2. Cette loi nous montre que disposer d’une seule source d’information nous donne un faux sentiment de certitude, alors que disposer de plusieurs sources d’information nous conduit à douter. Que dire lorsque nous sommes submergés par une abondance d’infos pas toujours sollicitées, comme c’est le cas aujourd’hui ?
3. L’ironie s’accroît puisque le nom « loi de Segal » est le résultat d’une confusion et d’une série de mauvaises attributions. Explication : cette maxime a été publiée pour la première fois dans le journal américain The San Diego Union le 20 septembre 1930, et a ensuite été attribuée par erreur à un certain Lee Segall, qui selon les sources serait soit un humoriste, soit le propriétaire d’une obscure (à mes yeux tout au moins) station de radio américaine (KIXL). C'est un peu l’arroseur arrosé.
4. Nous avons tous expérimenté cette loi, par exemple lorsqu’il s’agit de choisir le meilleur (si, si, le meilleur des meilleurs…) itinéraire lorsque nous découvrons un pays ou une capitale, le meilleur modèle d’ordinateur, la meilleure université, etc. Comment être sûr de faire le bon choix quand il y a tant d’options ? Cette « surcharge informationnelle » finit par nous paralyser.
5. C’est le « paradoxe du choix », ce concept popularisé par le psychologue Barry Schwartz dont nous avons parlé dans un numéro précédent. En bref, avoir trop de choix tue notre capacité à faire un choix. Cette abondance d’options ne nous rend ni plus libres, ni plus heureux. Bien au contraire ! Nous sommes encore plus anxieux et frustrés à la pensée de ne pas faire le choix optimal.
6. Alors que faire ? En ayant plusieurs sources d'information, nous introduisons l’idée salvatrice qu’on ne peut être sûr de rien, mais qu’on doit faire simple et trouver une bonne solution, même si ce n’est pas la meilleure. Ce que résume le principe KISS (« Keep It Simple, Stupid ») : une approche simple est souvent plus efficace, surtout face à la complexité croissante des outils et des informations dont nous sommes susceptibles de disposer.

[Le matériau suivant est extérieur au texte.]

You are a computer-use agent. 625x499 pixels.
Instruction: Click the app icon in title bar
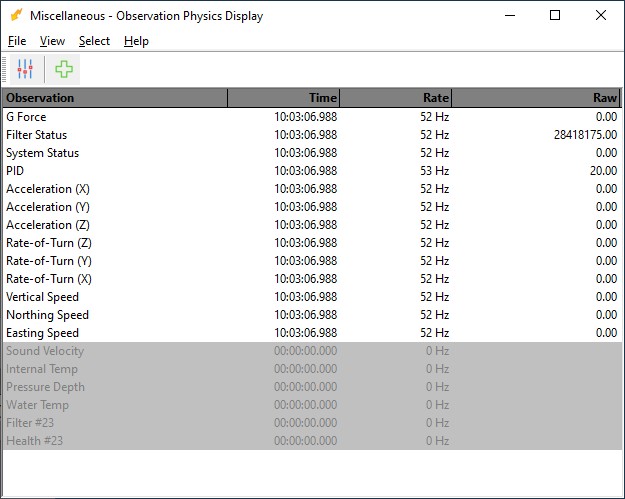(16, 15)
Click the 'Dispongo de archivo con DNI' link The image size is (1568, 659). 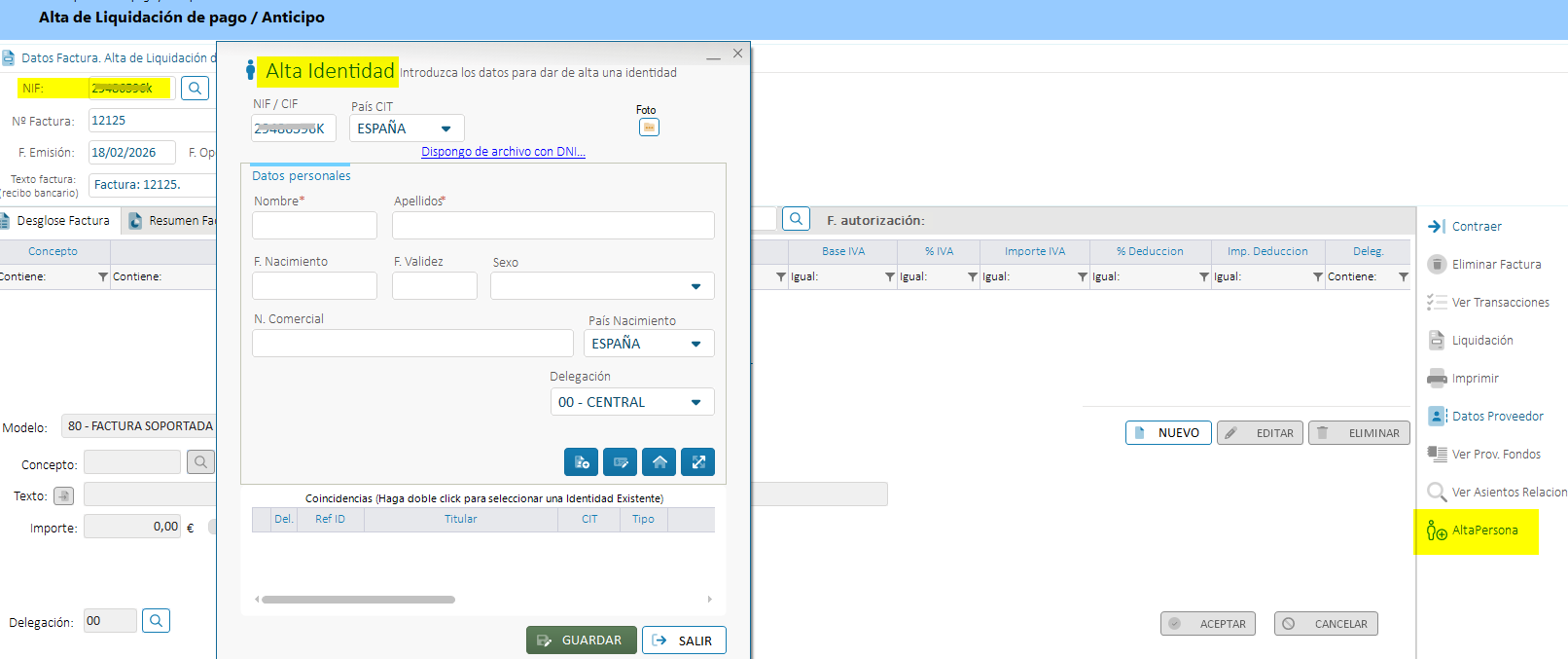click(503, 152)
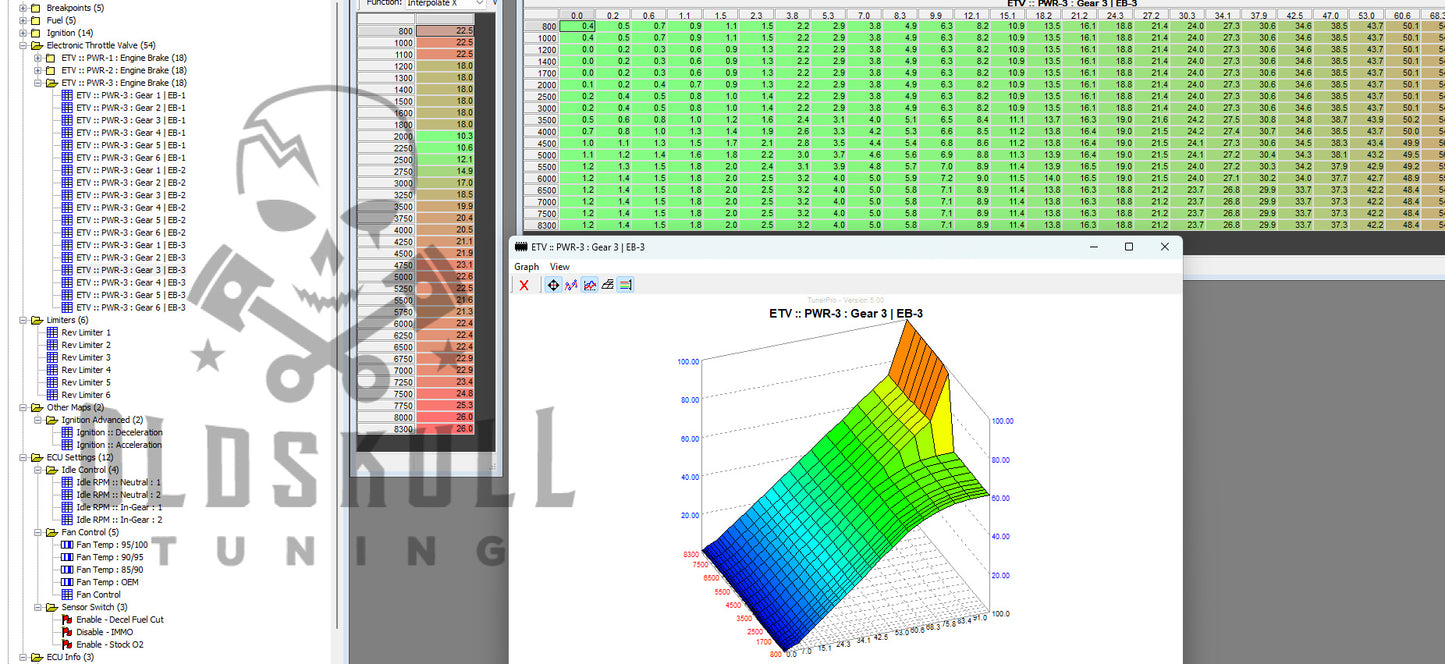Maximize the Gear 3 | EB-3 graph window
This screenshot has height=664, width=1445.
1128,246

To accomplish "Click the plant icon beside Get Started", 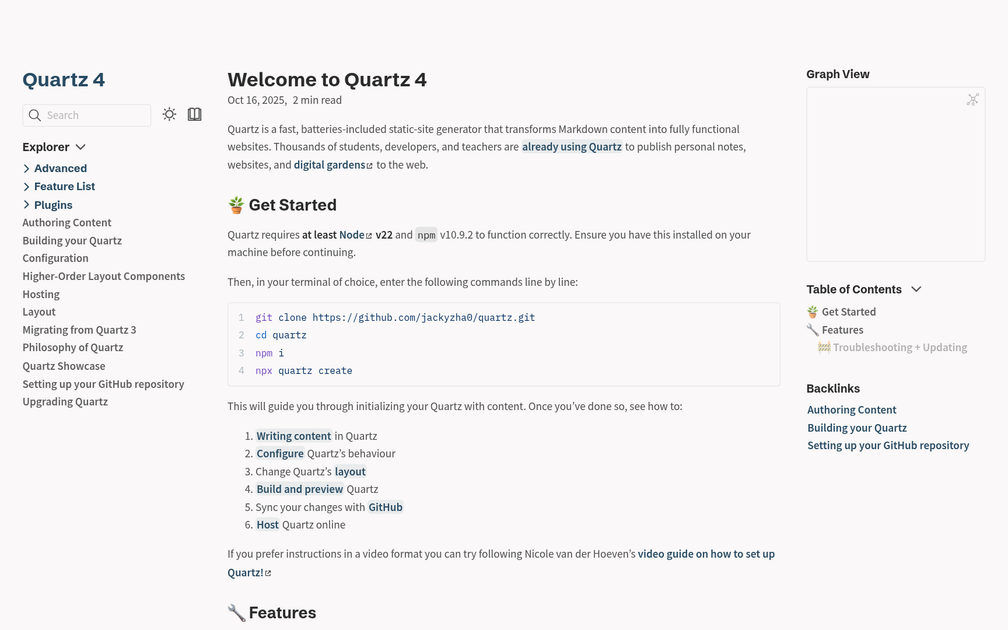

7. Ni l’unicité, ni la multiplicité de nos sources ne nous garantissent la vérité. Pour nous en sortir, il suffirait peut-être d’un peu (beaucoup ?) d’esprit critique… et la certitude qu’il n’existe pas de certitudes.
La leçon du jour
Et je ne vous parle même pas de tenter de définir ce que pourrait être la “vérité” ! Rien que d’y penser…
Pour aller plus loin
Notre article Le paradoxe du choix - 7 about
Le livre The Paradox of Choice: Why More Is Less by Barry Schwartz | Goodreads
Les conférences Barry Schwartz | Speaker | TED
La vidéo L'arroseur arrosé 1895 El regador regado - Silent Short Film - Lumière
La chanson d’un autre siècle Maintenant je sais (Version Originale) - Jean Gabin
L’extrait du 3ème homme où Orson Welles parle des horloges… The Third Man......The.Cuckoo Clock
Les “dark factories”
1. Les dark factories (ou usines sombres) désignent les usines ultra-automatisées, ne fonctionnant qu’avec des machines et des robots, sans — ou presque — intervention humaine. Rien à voir donc avec le côté obscur de la Force : ces usines sont dites “sombres” car, en l’absence d’êtres humains, l’éclairage n’y est pas nécessaire, pas plus que le chauffage, d’ailleurs. Les machines y opèrent dans le noir, le froid ou la trop grande chaleur, 24 heures sur 24, 7 jours sur 7.
2. Et non, il ne s’agit pas de science-fiction, mais d’un phénomène bien réel qui se répand rapidement dans le monde entier, France comprise, tant il est difficile de rivaliser avec les avantages qu’il présente :
Réduction des coûts : peu ou pas d’employés, ni dépenses énergétiques, ni frais de maintenance.
Souplesse et adaptation : les machines ajustent leur activité en temps réel en fonction des variations de charge de travail.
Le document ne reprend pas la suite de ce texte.